Figure 2

TRAF3 association with Csk in T cells. (a–d) T cells were stimulated via CD3/CD28 for the indicated times. Fab fragments targeting the stimulatory antibodies were added to prevent association of the stimulatory antibodies with the magnetic protein G beads. Samples were also precleared to remove any unbound stimulatory antibody. TRAF3 immunoprecipitation was then performed as described in Methods from whole cell lysates of WT primary mouse splenic T cells (a) or Hut28.11 T cells (b and d). (c) Immunoprecipitation of Csk from Hut28.11 whole cell lysates. (e) Cellular fractionation was performed as in Methods on HuT 28.11 T cells.

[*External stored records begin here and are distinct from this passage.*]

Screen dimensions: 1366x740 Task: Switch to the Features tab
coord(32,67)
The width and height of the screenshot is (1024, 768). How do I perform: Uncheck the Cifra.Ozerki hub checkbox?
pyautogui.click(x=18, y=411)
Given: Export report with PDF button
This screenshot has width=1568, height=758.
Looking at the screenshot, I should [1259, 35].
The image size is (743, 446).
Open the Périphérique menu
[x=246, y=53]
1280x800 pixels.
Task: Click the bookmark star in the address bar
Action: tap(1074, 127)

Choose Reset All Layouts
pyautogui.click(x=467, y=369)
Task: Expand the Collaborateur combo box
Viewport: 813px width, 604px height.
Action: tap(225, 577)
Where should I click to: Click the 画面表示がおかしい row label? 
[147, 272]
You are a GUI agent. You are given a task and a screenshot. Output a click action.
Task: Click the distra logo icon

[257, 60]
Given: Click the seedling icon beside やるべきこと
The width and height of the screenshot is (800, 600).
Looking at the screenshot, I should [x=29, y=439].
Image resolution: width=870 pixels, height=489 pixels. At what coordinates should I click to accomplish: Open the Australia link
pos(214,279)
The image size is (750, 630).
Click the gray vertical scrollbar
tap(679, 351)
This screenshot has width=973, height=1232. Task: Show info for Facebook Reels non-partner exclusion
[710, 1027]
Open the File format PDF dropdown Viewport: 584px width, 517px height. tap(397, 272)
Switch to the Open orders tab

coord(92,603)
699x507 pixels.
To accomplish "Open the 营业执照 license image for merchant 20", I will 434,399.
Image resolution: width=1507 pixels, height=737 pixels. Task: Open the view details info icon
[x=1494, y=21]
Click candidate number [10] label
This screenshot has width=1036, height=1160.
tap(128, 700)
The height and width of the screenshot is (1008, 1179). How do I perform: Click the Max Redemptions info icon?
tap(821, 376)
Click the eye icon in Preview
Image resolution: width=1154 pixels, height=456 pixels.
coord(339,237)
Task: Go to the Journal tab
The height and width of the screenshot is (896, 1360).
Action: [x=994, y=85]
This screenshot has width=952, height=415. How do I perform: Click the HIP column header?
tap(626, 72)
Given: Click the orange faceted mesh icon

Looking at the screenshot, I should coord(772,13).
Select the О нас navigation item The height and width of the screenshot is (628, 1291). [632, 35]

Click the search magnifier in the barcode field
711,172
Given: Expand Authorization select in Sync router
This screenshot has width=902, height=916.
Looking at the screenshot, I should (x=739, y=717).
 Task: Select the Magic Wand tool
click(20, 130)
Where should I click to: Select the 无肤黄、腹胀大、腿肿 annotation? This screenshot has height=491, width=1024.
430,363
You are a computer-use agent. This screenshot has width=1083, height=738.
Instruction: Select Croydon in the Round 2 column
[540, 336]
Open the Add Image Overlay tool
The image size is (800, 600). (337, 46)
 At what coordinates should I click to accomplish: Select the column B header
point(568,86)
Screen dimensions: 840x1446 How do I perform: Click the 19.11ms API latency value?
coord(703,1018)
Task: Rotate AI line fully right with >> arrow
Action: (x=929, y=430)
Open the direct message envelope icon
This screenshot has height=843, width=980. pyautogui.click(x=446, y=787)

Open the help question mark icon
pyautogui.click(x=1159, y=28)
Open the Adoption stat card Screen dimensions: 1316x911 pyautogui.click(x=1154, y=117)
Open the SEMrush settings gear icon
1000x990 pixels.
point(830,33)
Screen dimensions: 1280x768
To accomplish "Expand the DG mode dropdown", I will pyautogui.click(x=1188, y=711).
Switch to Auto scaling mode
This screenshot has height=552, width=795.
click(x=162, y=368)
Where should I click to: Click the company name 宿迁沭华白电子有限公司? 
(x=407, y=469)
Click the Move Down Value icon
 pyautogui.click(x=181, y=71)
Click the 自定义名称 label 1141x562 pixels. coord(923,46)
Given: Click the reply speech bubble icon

TRAF3 was immunoprecipitated from soluble and insoluble cell lysate fractions, isolated as in Methods. (a–e) Analysis by Western blot to detect the indicated proteins. C = Control samples, in which cells were stimulated for 5′ and no immunoprecipitation Ab was added, to detect any residual stimulatory Ab association with the protein G beads. (f) HEK 293T cells transfected with TRAF3 and Csk constructs (depicted in Fig. 4a) were lysed, and Csk was immunoprecipitated. Total input prior to immunoprecipitation is shown at right. Full-length blots are presented in Suppl. Fig. S5. Data shown are representative of 3–6 independent experiments.